Broodmaster (Summoner): The idea of having more than one Eidolon is fine, but... WHY doesn't it follow the same rules as other archetypes that grant multiple companions for instance? A 10th-level broodmaster could have 1 10th-level eidolon, 2 5th-level eidolons, 1 8th-level and 1 2nd-level eidolons, and so forth.

Two-Weapon Warrior (Fighter): This archetype needs to be errataed, because the wording is awkward.
- Twin Blades, Improved Balance and Perfect Balance should be merged into ONE ability that reduces the TWF penalties according to levels, like "reducing the penalties by 1 per 4 levels".
- Doublestrike should be the ability to make 2 attacks AS PART OF any standard action, meaning that charges and Vital Strikes would be available.

Elemental Ascetic (Kineticist): Look, I'm all for a monk-like Kineticist, but... why did they remove the Kinetic Blast? I feel like they could have worked something else to allow both melee and ranged attacks with the blast/fist.


JiCi wrote:

My take:

Spellblade (Magus): Ok, the recently-released Mindblade is better suited. The Spellblade just grants and OFF-hand weak dagger for ONE minute... what's the point? Sure, you can still use your abilities such as Spellstrike and Spell Combat while wielding the Spellblade, but... pretty sure that a regular enhanced dagger can do the trick.

Just to agree and further emphasize how lame this archetype is, no you can't spellstrike with the dagger, because that archetype trades away spellstrike.


Archmage Joda wrote:
JiCi wrote:

My take:

Spellblade (Magus): Ok, the recently-released Mindblade is better suited. The Spellblade just grants and OFF-hand weak dagger for ONE minute... what's the point? Sure, you can still use your abilities such as Spellstrike and Spell Combat while wielding the Spellblade, but... pretty sure that a regular enhanced dagger can do the trick.

Just to agree and further emphasize how lame this archetype is, no you can't spellstrike with the dagger, because that archetype trades away spellstrike.

So it's Spell Combat only...

Wow...


Has anyone made a decent Internal Alchemist? It's intriguing, but I could never figure out how to make it work as a non monk gestalt.


Axolotl wrote:
Has anyone made a decent Internal Alchemist? It's intriguing, but I could never figure out how to make it work as a non monk gestalt.

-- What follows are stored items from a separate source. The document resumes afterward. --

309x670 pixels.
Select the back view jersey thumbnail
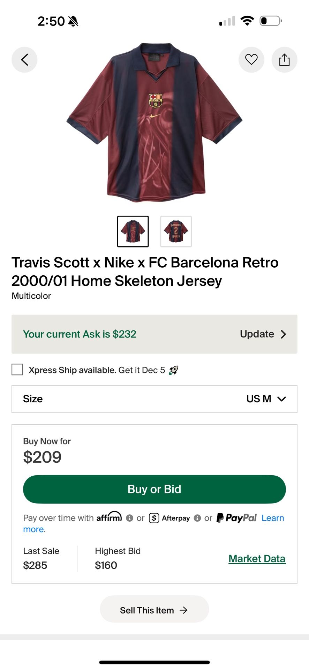pos(176,231)
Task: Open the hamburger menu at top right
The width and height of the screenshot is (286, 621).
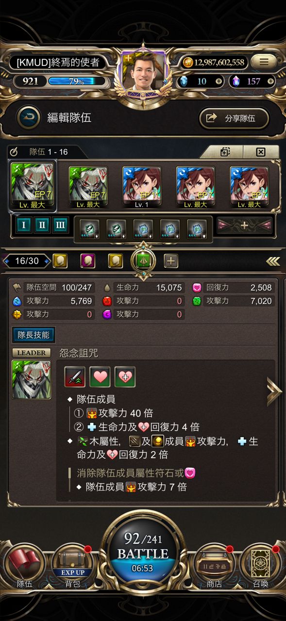Action: point(264,62)
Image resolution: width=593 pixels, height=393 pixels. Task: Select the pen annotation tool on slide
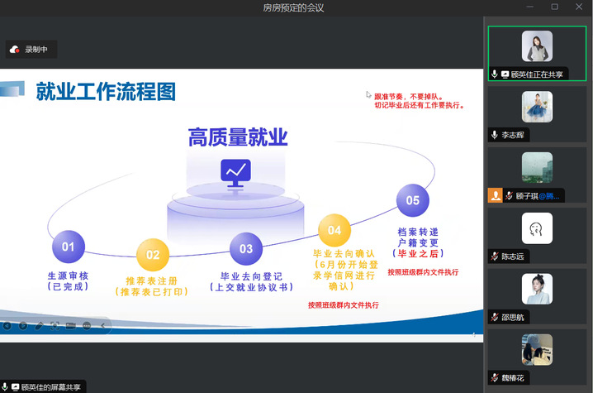(39, 325)
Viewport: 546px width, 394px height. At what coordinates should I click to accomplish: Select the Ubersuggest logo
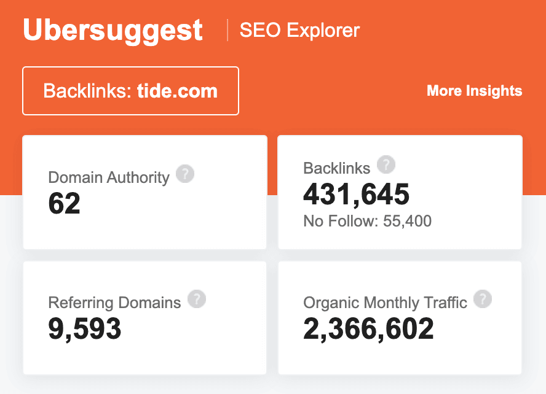[113, 29]
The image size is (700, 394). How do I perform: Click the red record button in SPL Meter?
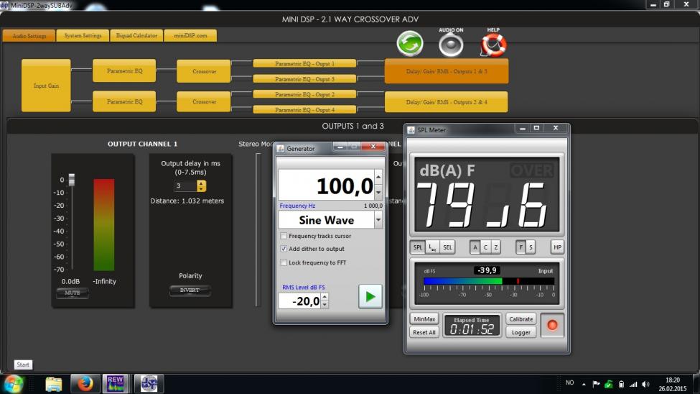click(x=552, y=325)
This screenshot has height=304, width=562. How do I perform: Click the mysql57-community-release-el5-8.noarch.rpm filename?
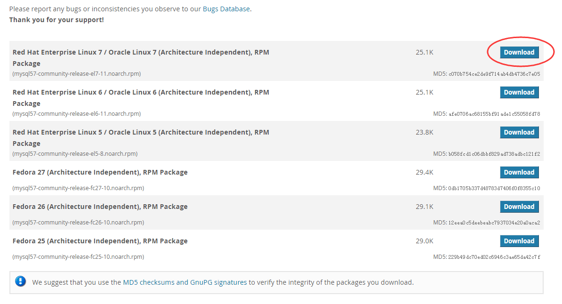(x=75, y=154)
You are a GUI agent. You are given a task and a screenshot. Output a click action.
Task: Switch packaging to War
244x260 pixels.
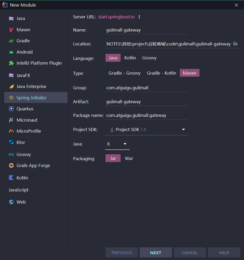[129, 158]
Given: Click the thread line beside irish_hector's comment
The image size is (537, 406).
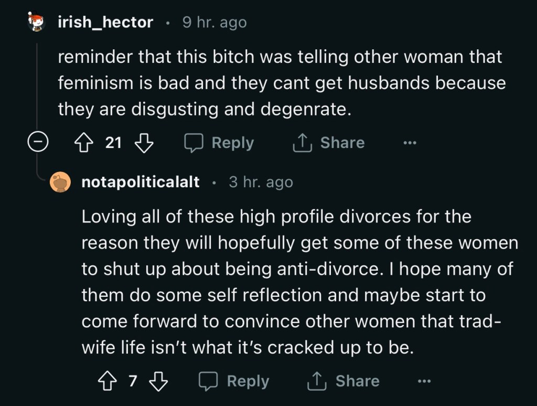Looking at the screenshot, I should [x=37, y=84].
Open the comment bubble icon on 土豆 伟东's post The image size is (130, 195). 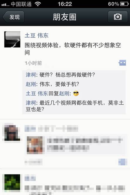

Easy. Just use the Vivisectionist archetype as well. You don't need Throw Anything because you have Sneak Attack instead of bombs, you don't HAVE to take the feats in place of a discovery (it's just an option), and you still get Instant Alchemy at 18th level, which is the improved version of both Swift Alchemy and Swift Poisoning (poison isn't all that good anyway). You can put Chirurgeon on top of it as well, if you want (with that, you don't get the +2 or +6 poison resistance, but you still get the +4 so Internal Alchemist's Disease Resistance is still useful, just not quite as much).

Also, you could VMC Monk instead of Gestalt, though I don't know if that would be any good.